November 27, 2012 at 9:40 pm (diaries, fashion, history, news, people) (, , , , , , , , , , , , , , , , , , )

Thrilling happenings today. Over the last few days, with a new contact, I’ve been digging into the background of Bersted Lodge — this was the estate of Thomas and Susannah Smith, great aunt and uncle to my Emma Smith; and therefore Aunt and Uncle to her Aunt Emma.

So imagine my complete surprise to come across a watercolor – at Yale (in their British Center for Art) – of Bersted Lodge, done in 1831, by Anne Rushout. Who was she? Had she been at the Smiths’  Bersted Lodge in Bognor Regis in 1831? In one word: YES!

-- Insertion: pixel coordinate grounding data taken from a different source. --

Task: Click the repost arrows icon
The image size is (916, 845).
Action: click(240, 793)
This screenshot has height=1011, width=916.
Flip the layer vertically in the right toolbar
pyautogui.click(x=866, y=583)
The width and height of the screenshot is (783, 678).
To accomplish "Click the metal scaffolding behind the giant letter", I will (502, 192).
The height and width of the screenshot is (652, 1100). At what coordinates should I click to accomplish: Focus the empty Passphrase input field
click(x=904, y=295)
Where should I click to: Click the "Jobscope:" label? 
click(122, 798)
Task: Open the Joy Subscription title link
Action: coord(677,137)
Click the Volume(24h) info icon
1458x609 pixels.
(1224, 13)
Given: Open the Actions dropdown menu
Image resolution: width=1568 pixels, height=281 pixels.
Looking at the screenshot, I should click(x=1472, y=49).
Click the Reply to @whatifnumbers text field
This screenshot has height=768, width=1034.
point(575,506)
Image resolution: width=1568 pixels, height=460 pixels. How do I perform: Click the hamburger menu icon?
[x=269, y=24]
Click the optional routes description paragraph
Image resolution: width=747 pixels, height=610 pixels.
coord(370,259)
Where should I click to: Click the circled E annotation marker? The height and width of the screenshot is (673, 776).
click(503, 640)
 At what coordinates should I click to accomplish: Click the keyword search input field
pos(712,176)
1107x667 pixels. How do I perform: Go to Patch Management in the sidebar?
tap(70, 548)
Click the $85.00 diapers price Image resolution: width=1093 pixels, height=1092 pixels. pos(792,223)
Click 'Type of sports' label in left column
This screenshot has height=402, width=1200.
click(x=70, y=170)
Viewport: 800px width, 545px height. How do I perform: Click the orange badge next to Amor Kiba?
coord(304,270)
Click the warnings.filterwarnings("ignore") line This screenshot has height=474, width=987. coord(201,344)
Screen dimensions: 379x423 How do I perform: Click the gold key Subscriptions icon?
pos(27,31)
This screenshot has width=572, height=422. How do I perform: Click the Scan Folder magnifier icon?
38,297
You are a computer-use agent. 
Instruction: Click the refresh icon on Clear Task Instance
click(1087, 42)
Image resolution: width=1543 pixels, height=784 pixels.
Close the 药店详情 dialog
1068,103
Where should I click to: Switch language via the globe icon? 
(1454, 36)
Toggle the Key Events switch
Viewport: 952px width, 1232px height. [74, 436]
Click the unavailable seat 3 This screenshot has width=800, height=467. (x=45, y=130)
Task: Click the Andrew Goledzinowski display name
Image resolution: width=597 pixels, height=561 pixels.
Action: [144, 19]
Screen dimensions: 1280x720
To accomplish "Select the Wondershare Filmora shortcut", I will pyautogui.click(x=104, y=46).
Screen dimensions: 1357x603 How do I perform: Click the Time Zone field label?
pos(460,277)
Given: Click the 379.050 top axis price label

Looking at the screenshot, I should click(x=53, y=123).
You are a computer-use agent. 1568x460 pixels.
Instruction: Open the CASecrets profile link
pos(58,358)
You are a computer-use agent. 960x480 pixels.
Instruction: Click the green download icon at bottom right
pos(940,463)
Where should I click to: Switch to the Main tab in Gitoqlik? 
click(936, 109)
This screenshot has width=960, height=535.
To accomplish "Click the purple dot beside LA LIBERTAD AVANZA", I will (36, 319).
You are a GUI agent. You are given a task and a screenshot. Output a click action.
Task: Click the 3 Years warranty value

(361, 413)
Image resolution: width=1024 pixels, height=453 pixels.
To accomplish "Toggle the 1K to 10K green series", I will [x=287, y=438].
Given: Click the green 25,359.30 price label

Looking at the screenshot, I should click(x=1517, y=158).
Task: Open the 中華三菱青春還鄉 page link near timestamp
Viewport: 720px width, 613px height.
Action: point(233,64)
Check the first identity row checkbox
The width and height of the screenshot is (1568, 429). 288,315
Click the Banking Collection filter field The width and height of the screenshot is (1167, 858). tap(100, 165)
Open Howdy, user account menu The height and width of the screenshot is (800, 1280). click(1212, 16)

So I’ve been digging and digging…

and ultimately arrived at this little beauty, up for auction at Bonhams this past summer; you will NEVER guess what it sold for:

You may click on the picture to be taken to Bonhams site for a full description of this divine trio, but I will ID them:

  • Anne Rushout (c1768-1849)
  • Harriet Rushout (d. 1851), married Sir Charles Cockerell
  • Elizabeth Rushout (c1774-1862), married 1st Sydney Bowles; 2nd John Wallis Graeve (or Grieve?)

It was Harriet’s married name – Cockerell – that had me crowing: I remember transcribing a name that could be either Lady Cocherell or Lady Cockerell. Now I know… And I’ve not only Rushouts and Cockerells, I’ve at least one Mr Bowles, too.

But to get back to my trio of beauties.

Evidence suggests this work was commissioned by SYDNEY BOWLES – which makes it that much more special to me, for he obviously did not have a long life, if his widow remarried by 1819. Bonhams estimated the piece to sell for £10-15,000. It sold for an ASTOUNDING £67,250 !!! Whoa. Wonder: to whom??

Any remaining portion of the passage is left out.